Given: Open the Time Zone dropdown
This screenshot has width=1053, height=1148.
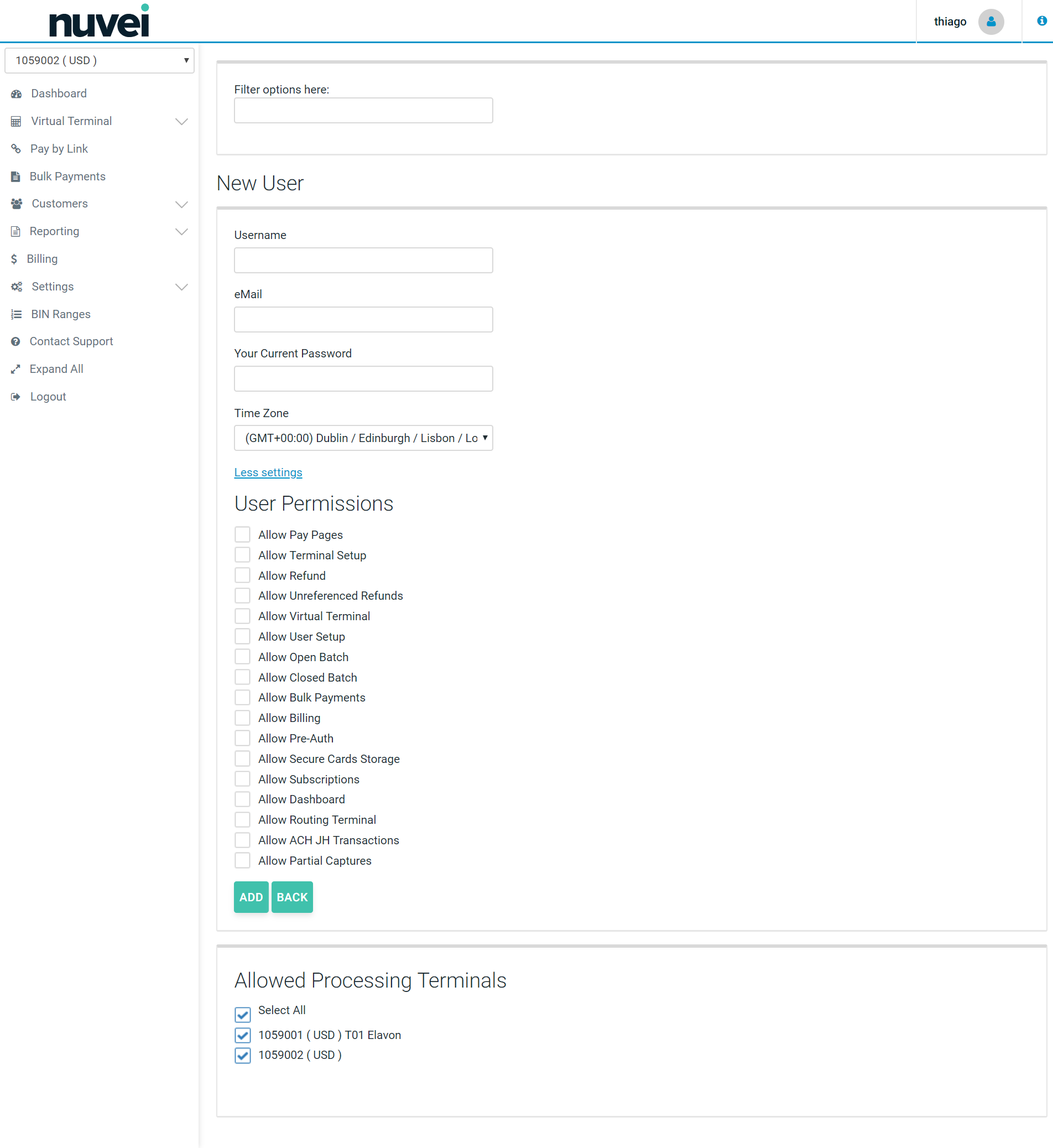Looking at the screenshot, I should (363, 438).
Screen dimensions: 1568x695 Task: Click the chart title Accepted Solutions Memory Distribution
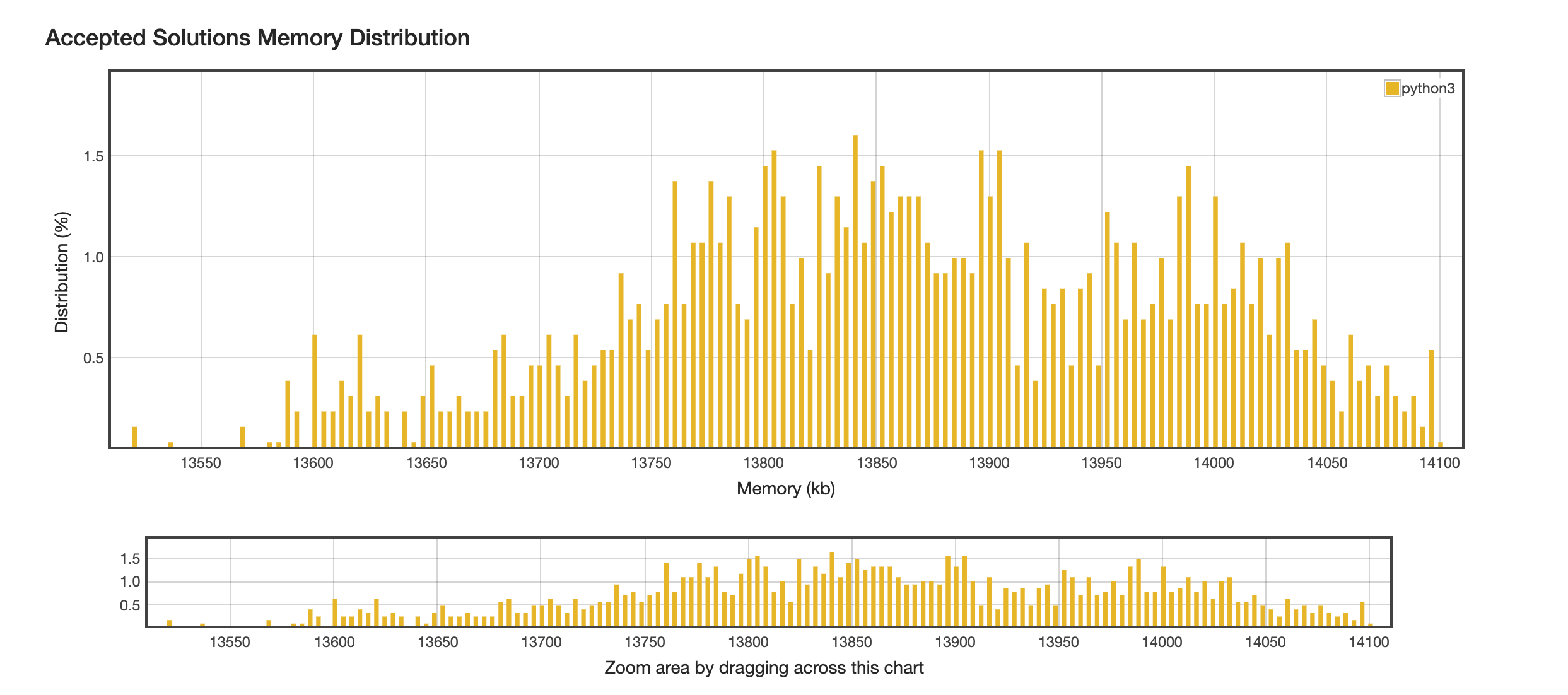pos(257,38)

★ ★ ★ ★ ★

- WRITTEN TASK: Could you pull out every line of the rows above and write each one down verbatim, leaving the pictures out?

- ANSWER TO THIS PROBLEM:
Given: Open the Time Zone dropdown
This screenshot has width=1053, height=1148.
Looking at the screenshot, I should (363, 438).
Screen dimensions: 1568x695 Task: Click the chart title Accepted Solutions Memory Distribution
pos(257,38)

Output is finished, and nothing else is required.